## Exercise instructions
Copies of all lines that contain "resolution" are needed; take them from the data below.

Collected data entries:
● ● ●

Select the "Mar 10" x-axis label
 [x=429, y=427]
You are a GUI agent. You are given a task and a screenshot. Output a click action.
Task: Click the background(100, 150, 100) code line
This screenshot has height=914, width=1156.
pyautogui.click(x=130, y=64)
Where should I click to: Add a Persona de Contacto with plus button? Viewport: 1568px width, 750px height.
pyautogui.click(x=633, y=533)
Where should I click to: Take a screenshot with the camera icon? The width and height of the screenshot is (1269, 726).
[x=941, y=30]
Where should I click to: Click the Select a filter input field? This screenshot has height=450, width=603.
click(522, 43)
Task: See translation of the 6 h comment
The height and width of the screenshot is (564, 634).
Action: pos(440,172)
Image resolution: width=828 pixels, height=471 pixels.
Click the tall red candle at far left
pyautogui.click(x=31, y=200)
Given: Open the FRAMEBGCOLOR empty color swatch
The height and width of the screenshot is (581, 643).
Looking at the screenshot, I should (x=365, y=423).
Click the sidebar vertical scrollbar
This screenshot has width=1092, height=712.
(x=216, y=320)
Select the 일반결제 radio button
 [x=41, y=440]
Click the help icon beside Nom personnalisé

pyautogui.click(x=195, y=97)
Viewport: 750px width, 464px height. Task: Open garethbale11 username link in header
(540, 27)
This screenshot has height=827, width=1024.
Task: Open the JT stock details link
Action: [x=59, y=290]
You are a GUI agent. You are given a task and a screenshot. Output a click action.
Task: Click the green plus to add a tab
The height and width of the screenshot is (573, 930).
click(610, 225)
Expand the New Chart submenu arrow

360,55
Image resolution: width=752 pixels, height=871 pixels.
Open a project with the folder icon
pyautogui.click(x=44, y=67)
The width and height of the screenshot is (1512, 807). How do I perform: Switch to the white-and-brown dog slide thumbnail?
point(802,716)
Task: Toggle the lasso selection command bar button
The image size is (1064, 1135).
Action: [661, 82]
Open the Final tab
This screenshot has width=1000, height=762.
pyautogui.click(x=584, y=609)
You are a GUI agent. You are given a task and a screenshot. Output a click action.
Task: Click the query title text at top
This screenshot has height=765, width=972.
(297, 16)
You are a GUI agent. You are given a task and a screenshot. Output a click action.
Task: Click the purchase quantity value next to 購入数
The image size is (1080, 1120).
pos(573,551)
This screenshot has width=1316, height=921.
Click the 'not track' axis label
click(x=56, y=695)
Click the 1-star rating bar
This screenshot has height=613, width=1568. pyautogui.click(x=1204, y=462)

● ● ●

## Answer to the exercise
Image resolution: width=828 pixels, height=471 pixels.
Image resolution: width=752 pixels, height=871 pixels.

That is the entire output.